TRY IT: Copy out exactly the stretch of the listing below that begins at the line containing "The width and" and ends at the line containing "out with the", and copy nothing outside it.

DATA LISTING:

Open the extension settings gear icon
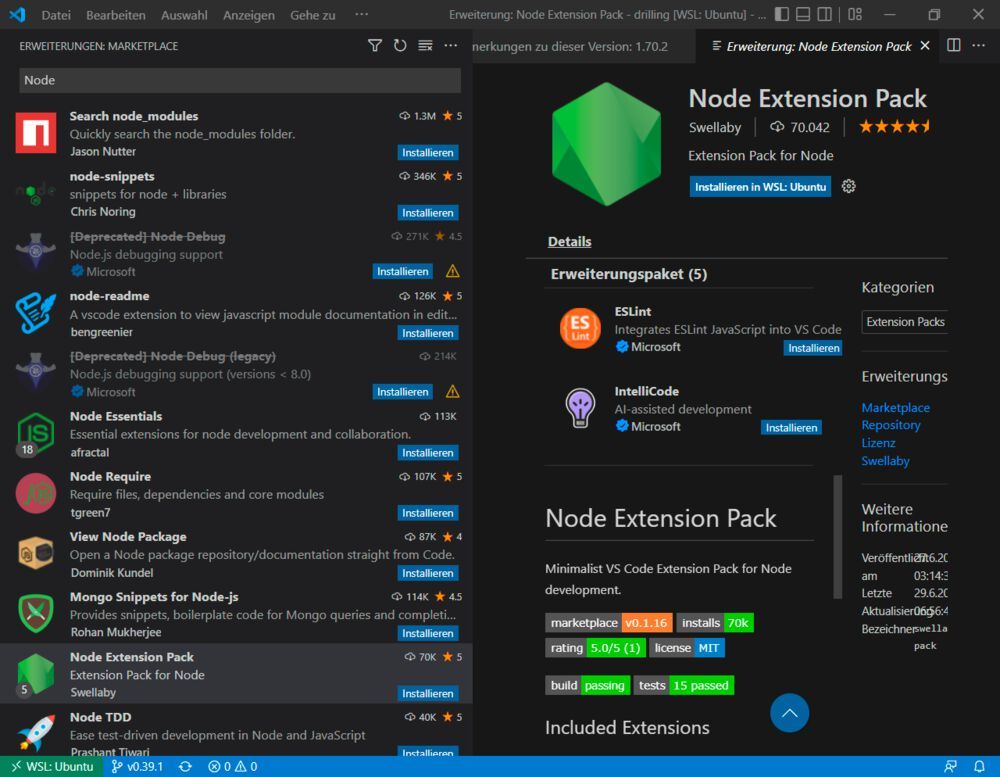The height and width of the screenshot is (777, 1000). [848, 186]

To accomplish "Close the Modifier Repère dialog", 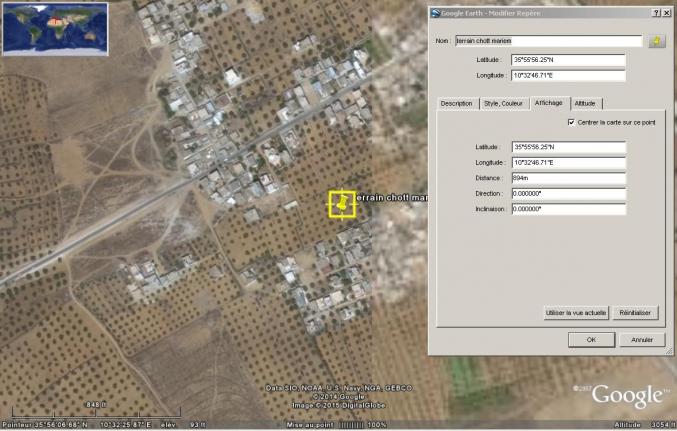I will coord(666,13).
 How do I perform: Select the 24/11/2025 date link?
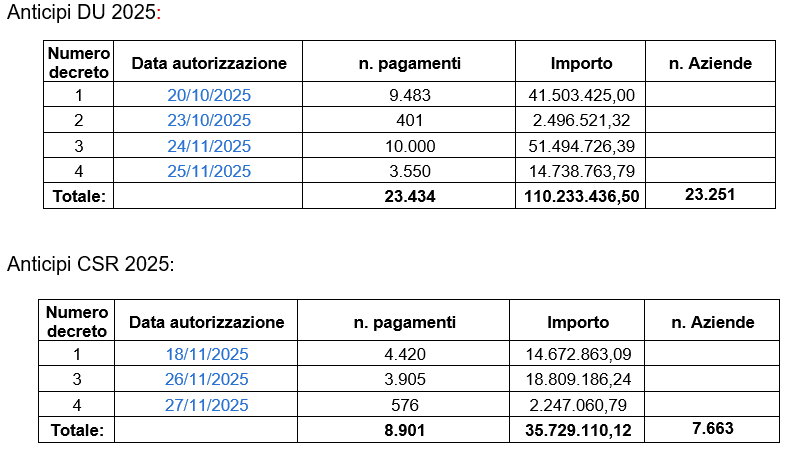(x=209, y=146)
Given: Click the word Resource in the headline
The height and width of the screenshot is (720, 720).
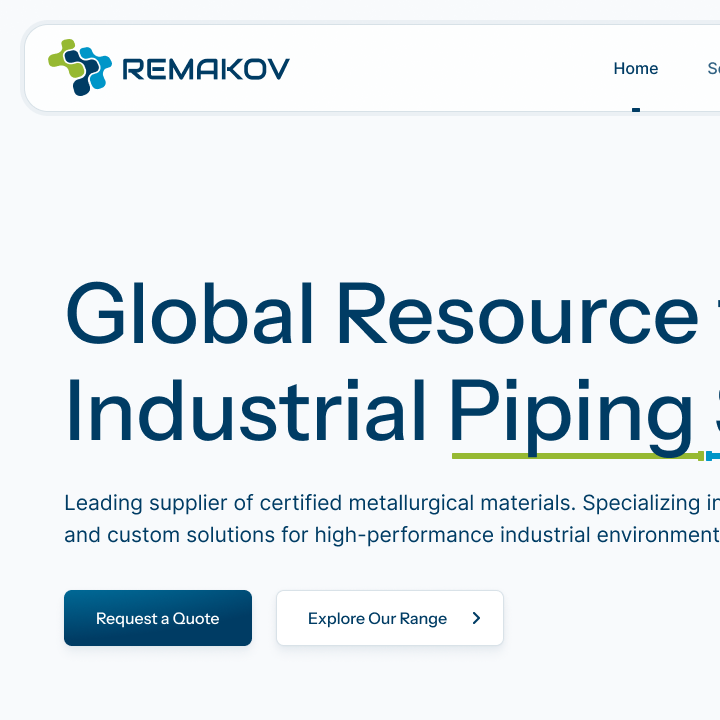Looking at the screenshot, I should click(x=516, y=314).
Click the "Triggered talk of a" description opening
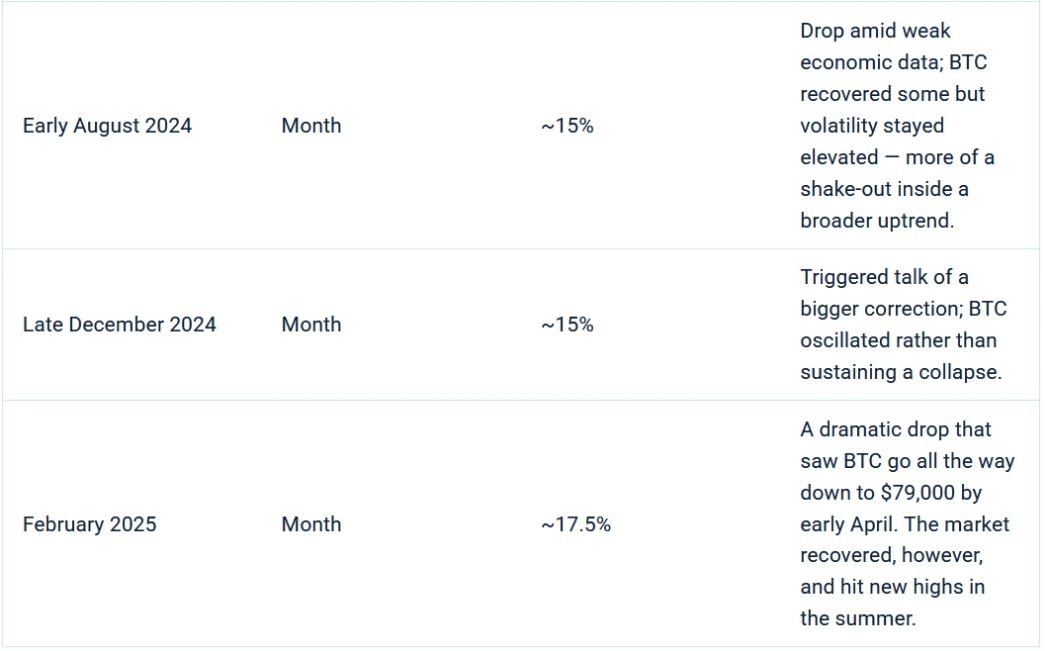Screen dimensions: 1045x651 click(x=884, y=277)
...
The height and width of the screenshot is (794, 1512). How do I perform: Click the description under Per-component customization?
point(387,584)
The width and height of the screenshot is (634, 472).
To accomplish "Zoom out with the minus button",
* * *
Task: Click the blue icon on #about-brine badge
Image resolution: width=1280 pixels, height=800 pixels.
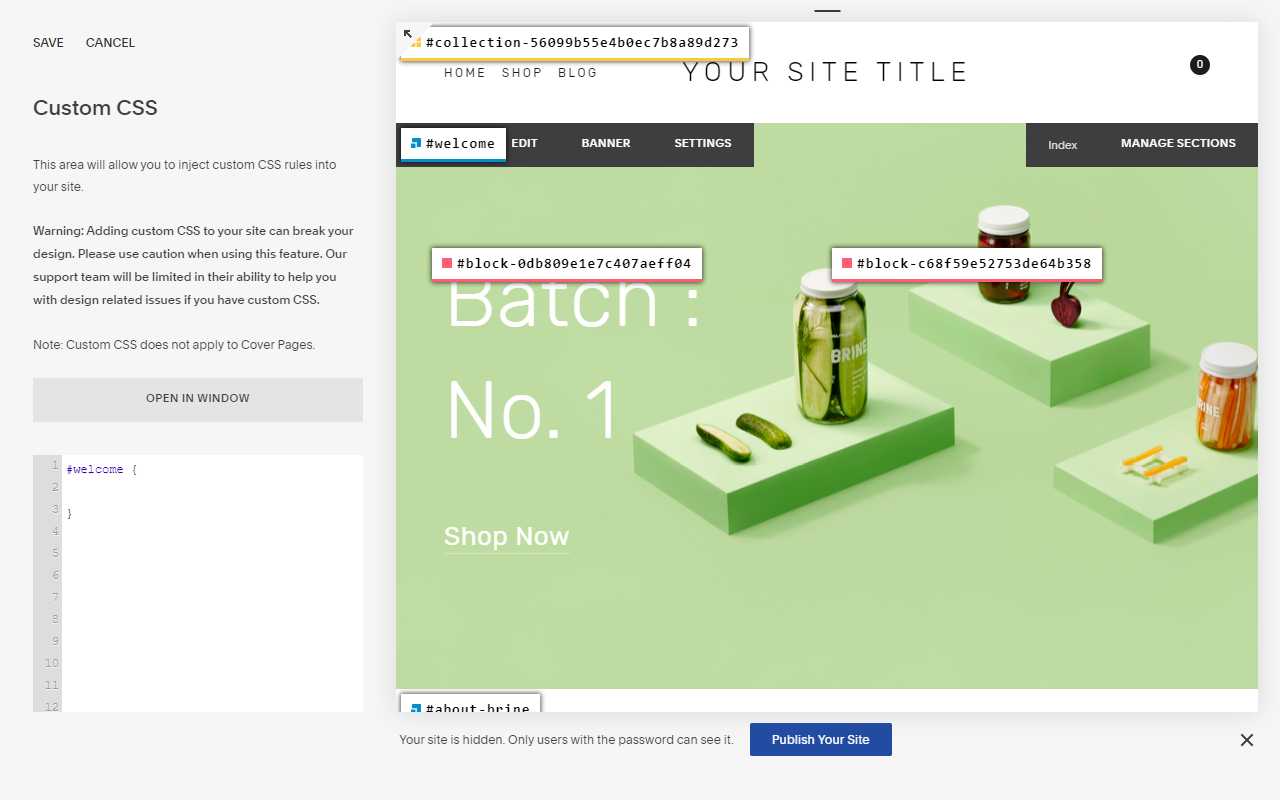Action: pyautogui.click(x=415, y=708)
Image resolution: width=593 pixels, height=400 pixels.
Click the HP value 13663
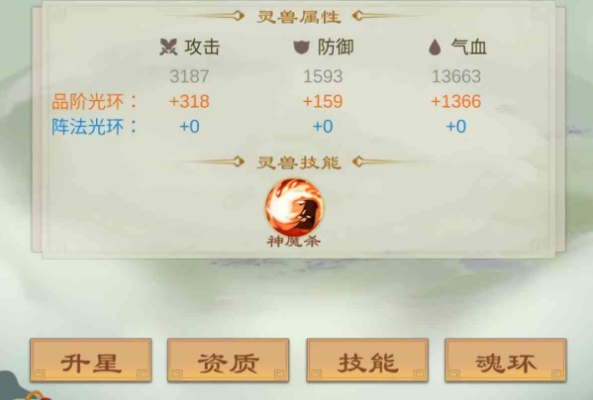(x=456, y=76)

RESULT OF THE TASK:
The width and height of the screenshot is (634, 472).
To accomplish "Zoom out with the minus button",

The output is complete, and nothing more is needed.